“You don’t need to worry,” he smirked. “Durand here’s no trouble to anyone, are you, Durand?”

“Just give me the money, and I’ll be gone,” said Hare.

Durand stared down at the great sack on the cold stone floor. He had no doubt of what it contained. The shape and bulk of it told an unmistakable tale. He shook his head, wondering at the brazen madness of it all. They took delivery of a corpse, here at Ruthven’s very house, as if it were no more than provisions for the parlour.

“So keen to be about your business,” Blegg said approvingly to Hare. “But no more for a time, if you can bear to wait. You’ve met my needs for now, and these are not the easiest goods to store.”

Hare scowled and held out a stiff, open hand. Blegg pressed folded banknotes into it. With a last, ferocious glare at Durand, laden with contempt and baseless loathing, Hare turned on his heel and went out, banging the back door on its hinges and slamming it closed behind him.

“A man who’s found his calling, that one,” Blegg said with harsh amusement. “Why don’t you carry this down to the cellar, now that you’re here, Durand?”

“No. I’ll not set foot there.”

“Oh? Finally decided you can’t bear any more dirt on your precious little hands, have you? Too late, old man. Much, much too late.”

With that, Durand could heartily agree. Far too late to save his hands, or his soul, from the stain of complicity. Far too late to save himself from the ruin that could not be long delayed now. There was a reckless, wanton air taking hold, as if all the sins of the past could only be concealed and justified by piling fresh sins atop them. The fragile edifice behind which all their exploits were concealed grew ever more impossible to sustain.

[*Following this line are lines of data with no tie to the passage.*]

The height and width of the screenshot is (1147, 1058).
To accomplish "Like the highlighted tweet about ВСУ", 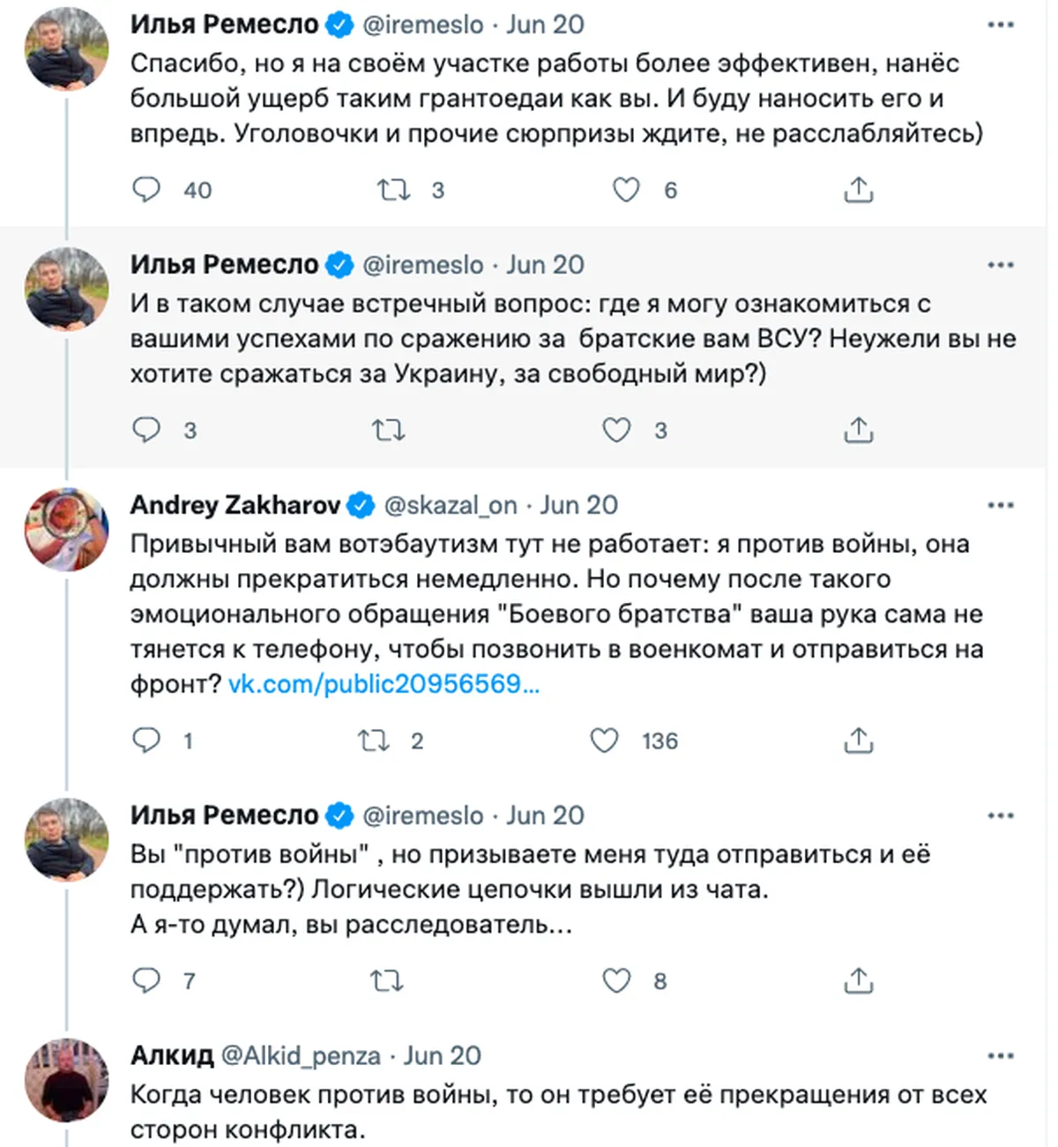I will (616, 430).
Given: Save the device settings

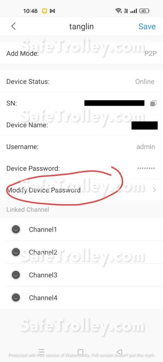Looking at the screenshot, I should (147, 26).
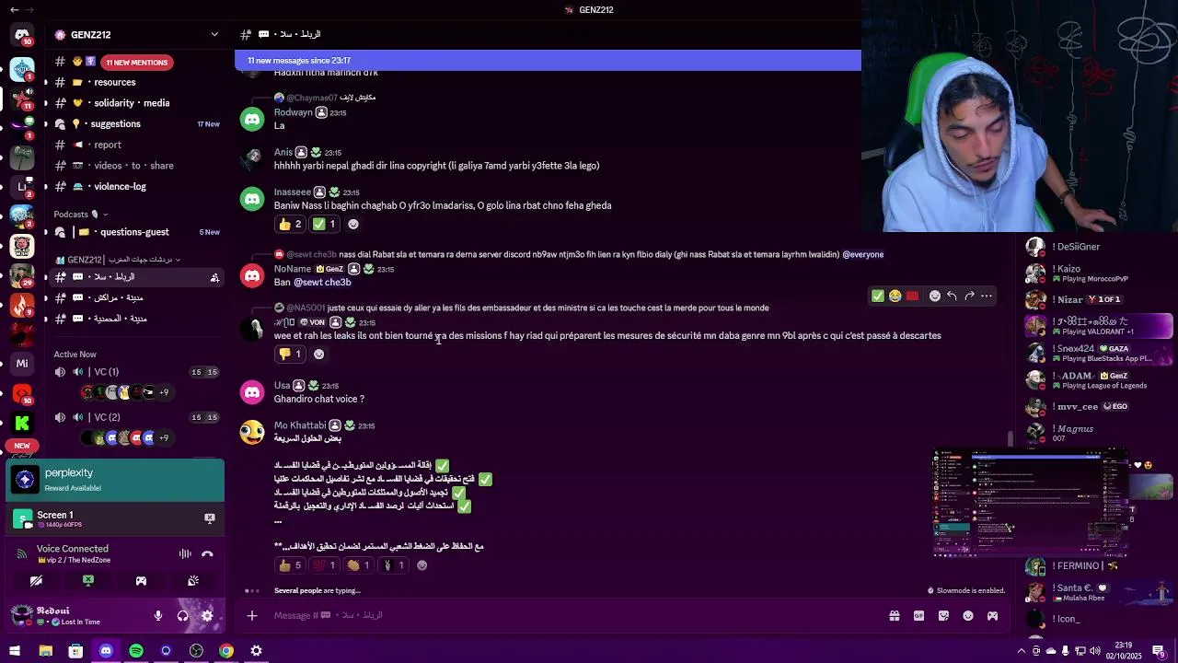
Task: Jump to 11 New Mentions
Action: pos(136,62)
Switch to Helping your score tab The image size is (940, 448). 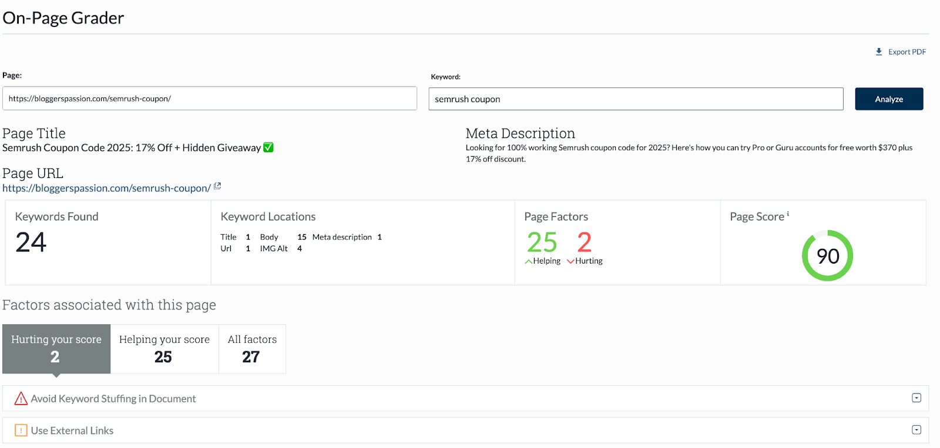click(165, 349)

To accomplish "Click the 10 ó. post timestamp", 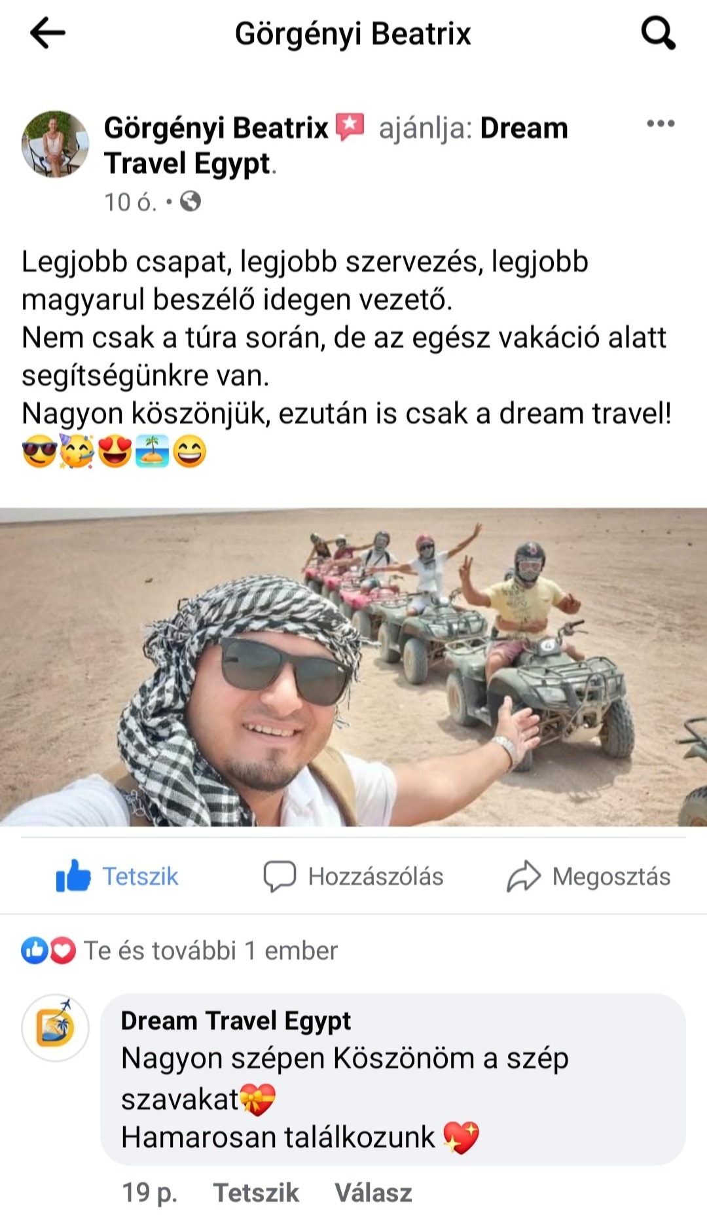I will [x=130, y=202].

Enough, Durand thought dismally. Though it would mean his death, and his damnation, he could bear the waiting no longer. Better to bring those things down upon himself than endure this tortured, haunted existence any longer. He had no life worth the living now, so what purpose could there be in prolonging the fever dream in which he was ensnared? If the edifice was to fall in any case, he would tear out its foundations himself.

XXIV

Masquerade

The harlequin stared back at Quire. It was a full-face mask of lacquered papier mache, its lower half pale, almost like ivory, the upper gleaming with black and red diamonds laid out over the brow and cheeks. Two eyes stared out through neatly cut holes. There was a slit for a mouth, too, but the harlequin was not saying anything. He wore the traditional suit: luridly matching jacket and pantaloons, both a patchwork of coloured diamonds, all seamed and trimmed with gold thread; a three-horned hat of black felt, with a tiny bell jiggling at the tip of each horn.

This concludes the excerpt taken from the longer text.